15. The computer-readable medium of claim 9 wherein said software instructions further comprise instructions for executing the step of selecting said cardinality of said subset of constituent periods to be equal to one.

16. The computer-readable medium of claim 12 wherein said instructions for executing the step of determining a temporal extent of said constituent period comprise instructions for executing the steps of:

selecting a signal segment, determining a maximum sample value from said plurality of sample values for said selected signal segment, and identifying a successive signal segment having maximum value substantially equal to said maximum value of said selected signal segment, said successive signal being separated from said selected signal by a temporal extent indicative of said temporal extent of said constituent period.

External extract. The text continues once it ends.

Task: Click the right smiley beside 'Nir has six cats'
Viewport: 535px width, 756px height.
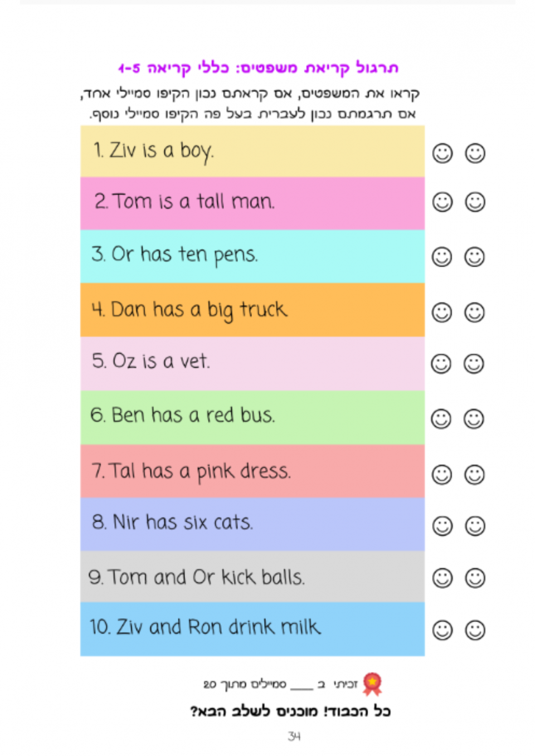Action: coord(475,526)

17. A system for compressing a digital audio signal, said digital audio signal having a periodic segment formed by a plurality of successive repetitions of a constituent period, said system comprising a feature extractor for identifying indicia of periodicity in said digital audio signal; a period extractor in communication with said feature extractor, said period extractor estimating, on the basis of said indicia of periodicity, a temporal extent of said periodic segment and a temporal extent of said constituent period; a signal truncator in communication with said period extractor and receiving said digital audio signal as an input, said signal truncator generating a truncated signal representative of said digital audio signal, said truncated signal having at least one constituent period from each of said periodic segments; and a compression module in communication with said signal truncator, said compression module generating a compressed version of said truncated signal, said compressed version being representative of said digital audio signal.

18. The system of claim 17 further comprising a periodicity enhancer for generating a transformed digital audio signal and providing said transformed digital audio signal to said feature extractor.

19. The system of claim 18 wherein said periodicity enhancer compresses signal offset means for causing a selected fraction of sample values from said digital audio signal to be negative in said transformed digital audio signal.

20. The system of claim 19 wherein said signal offset means comprises means for selecting said selected fraction to be approximately one half.

21. The system of claim 17 wherein said compression module is a wavelet transform compression module.

22. The system of claim 17 wherein said feature extractor comprises means for evaluating a normalized area for selected segments of said digital audio signal.

23. The system of claim 17 wherein said feature extractor comprises means for evaluating maxima for selected segments of said digital audio signal.

24. The system of claim 17 further comprising a signal sampler for generating said digital audio signal from an analog audio signal.

25. A method for compressing a digital audio signal, said method comprising the steps of: sampling a digital audio signal, said digital audio signal having a periodic segment, determining the extent of said periodic segment, discarding a portion of said periodic segment and retaining a retained portion of said periodic segment, and compressing said retained portion of said periodic segment.